Allegedly Pirated Android Apps Found on Aliyun App Store

Information about Alibaba’s Aliyun Operating System was scarce until recently, when the company announced to Wall Street Journal that it is keen on becoming the Android of China. The company was later embroiled in an issue between Acer and Google, when the former company scheduled a launch for an Aliyun OS-based smartphone, only to cancel the launch because Google reportedly threatened that it will terminate its partnership with Acer. In an official statement on Google+, Andy Rubin, who heads Android explained that the company did not want Android fragmentation, and further alleged that the Aliyun app store “contains Android apps (including pirated Google apps).”

The existence of these apps have been confirmed by Arstechnica, which published a screenshot of the Aliyun app store. Among the apps that appear when one searches for Google on the app store are Google Translate, Google Plus Search, Google Sky Map, Google Drive, Google Books,  Google Maps, Google News, Voice Search, Google Earth, and Google Finance.
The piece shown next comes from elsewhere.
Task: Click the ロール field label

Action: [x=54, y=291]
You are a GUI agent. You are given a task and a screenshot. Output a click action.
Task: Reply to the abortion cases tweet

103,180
According to Arstechnica, Google’s tone reveals that these apps were not authorized by the Mountain View company.

Apart from the Google apps, however, several popular Android games such as Eternity Warriors 2, Granny Smith, and several versions of Angry Birds may also be found on the Aliyun app store.

Keith Shepherd of Imangi Studios , the developer that created Temple Run, pointed out in an interview with Arstechnica that the Temple Flee app on the Aliyun app store “looks pirated.” Meanwhile, the Android Police blog noted that the app Granny Smith, which was developed by Mediocre, is listed under the name leiguang888 on the app store. Another sign of the supposed piracy is the Nduoa watermark that appears on some of the app screenshots. Nduoa is an app library in China that is targeted at local users. Nduoa is home to thousands of free apps, some of which are paid apps on Google Play.

Alibaba is still silent on the matter of these reportedly pirated Android apps.